Consider how you can creatively reach out to connect with others. Our Counseling Center has some outstanding suggestions in a recent video shared online, and I’ve received some excellent tips from students, faculty and staff in the past week.
Here are a few of my favorites:
- The Office of Student Activities and Involvement hosts events for students at 2 p.m. every weekday, such as a Super Smash Bros. Ultimate game and discussion groups.
- The Office of LGBTQ Services’ “pen pal” program connects students and uses a daily #CMUCaresinCommunity hashtag on social media.
- Alysa Lucas, from the Department of Communication, uses tools like the Marco Polo app to record short video messages for friends and has been sending letters and cards by mail.
- Alex Kappus, in the Office of Student Success, holds regular video conference calls with his team to check in and continue their important work.

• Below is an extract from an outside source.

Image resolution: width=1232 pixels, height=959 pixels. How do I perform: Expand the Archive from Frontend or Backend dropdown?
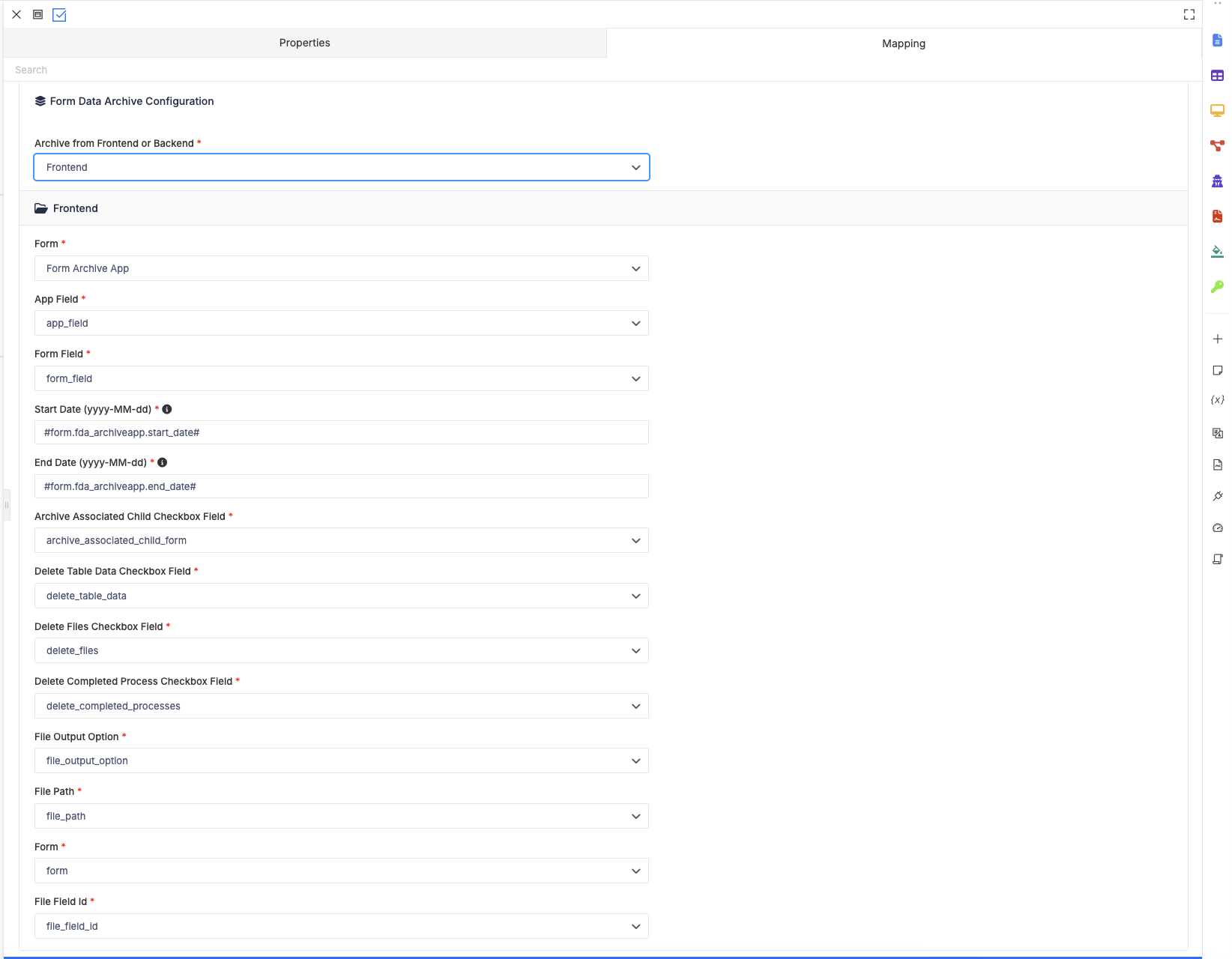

- Kelly Murphy, from the Department of Philosophy and Religion, suggests scheduling video chats with friends and family so you can look forward to seeing familiar faces.
- Jonathan Glenn, from the Sarah R. Opperman Leadership Institute, has been recording inspirational videos to share with students on Twitter.
- Stephanie Hodges, from the Office of Global Engagement, uses Microsoft Teams to stay connected through quick chats and meetings.
You also can find many more support services and resources on our Coronavirus Information Center website.
We’re about a month away from the end of the semester, and I urge everyone to finish strong. By now, hopefully, you’ve developed some routines and processes that help you manage this new normal. Use all the tools available to you to make this a GREAT semester.
Be well, take care and, always, Fire Up Chips!